Saturday, March 17, 2007

I am seeing spots, on my LCD display. Can I fix them?

LCD displays can sometimes show small pixel sized spots. These spots are visible as either white, black, red, green or blue dots on your display. The color of the pixel determines the problem or condition itself. Pixels can get (stuck) in a certain state, or become non functional (dead) LCD display panels are manufactured in a process that simulates a sandwich. A LCD glass panel contains millions of transistors, each the size of a pixel which is roughly 1mm square. These are further divided into red, green and blue, subpixels. A chemical compound called liquid crystal is sandwiched between plates of transistors which produce a lighted pixel. Millions of pixels are combined to create the image that you see.

Occasionally, a pixel can stop responding and appear in one of several colors. A black or white colored pixel indicates that the pixel itself is dead. This basically means that the electronic transistors for that particular pixel are not functioning.
Red, green or blue pixels indicate that the pixel is stuck. This also means that that pixel's circuitry is not functioning. A stuck pixel is not as serious as a dead pixel, and can very often be unstuck using various methods.

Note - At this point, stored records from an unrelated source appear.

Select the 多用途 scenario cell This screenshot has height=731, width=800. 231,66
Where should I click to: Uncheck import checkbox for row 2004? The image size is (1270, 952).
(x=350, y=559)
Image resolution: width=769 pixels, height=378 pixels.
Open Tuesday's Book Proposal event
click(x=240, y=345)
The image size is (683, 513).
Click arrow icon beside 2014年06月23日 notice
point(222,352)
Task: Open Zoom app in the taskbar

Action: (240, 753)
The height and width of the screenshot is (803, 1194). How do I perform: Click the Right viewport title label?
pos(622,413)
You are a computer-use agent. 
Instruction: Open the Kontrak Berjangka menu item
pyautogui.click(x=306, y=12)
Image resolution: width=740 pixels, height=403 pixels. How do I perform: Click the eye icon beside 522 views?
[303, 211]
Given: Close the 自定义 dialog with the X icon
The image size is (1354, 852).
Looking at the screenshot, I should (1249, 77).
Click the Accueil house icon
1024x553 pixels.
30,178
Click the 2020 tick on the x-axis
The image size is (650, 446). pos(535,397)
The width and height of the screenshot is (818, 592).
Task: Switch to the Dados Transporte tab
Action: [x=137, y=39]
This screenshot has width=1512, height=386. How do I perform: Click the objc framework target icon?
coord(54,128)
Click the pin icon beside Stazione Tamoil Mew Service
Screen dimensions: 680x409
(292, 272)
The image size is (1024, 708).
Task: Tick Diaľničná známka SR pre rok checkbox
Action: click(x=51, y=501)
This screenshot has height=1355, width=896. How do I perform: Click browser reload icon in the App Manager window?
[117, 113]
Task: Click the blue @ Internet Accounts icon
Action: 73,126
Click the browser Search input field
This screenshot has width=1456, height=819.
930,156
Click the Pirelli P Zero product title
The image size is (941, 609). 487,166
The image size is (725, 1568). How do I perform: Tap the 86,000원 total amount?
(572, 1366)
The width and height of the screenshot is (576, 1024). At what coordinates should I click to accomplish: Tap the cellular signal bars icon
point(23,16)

In the case of PC and laptop LCD's, there are various homebrew software utilities (homebrew is a term used for free software created by individuals for non commercial use) The pixel fixing software rapidly changes all the possible colors of the pixel in a repeating cycle until the pixel responds and becomes unstuck. A similar process also is used for dead pixels, however not as likely to repair the problem.

If you have a LCD TV, you may be able to connect it to your laptop, and utilize the same pixel fixer software. Please - use at your own risk! Some manufacturers include options built into the lcd's menu and setup utilities. Otherwise you may have to contact the manufacturer for assistance.

It is quite common for brand new LCD panels to have one or several pixels stuck or burned out. Of course this is very disappointing and is a cause for concern. Each manufacturer and retailer has different criteria for acknowledging this type of problem and dealing with it. It is not uncommon for a LCD panel to have ten or more dead pixels before the retailer or manufacturer will consider a warranty replacement. Personally, one dead or stuck pixel in a new display is too much. You should check with the retailer before you purchase an LCD panel to understand what their return and replacement policies are in this regard.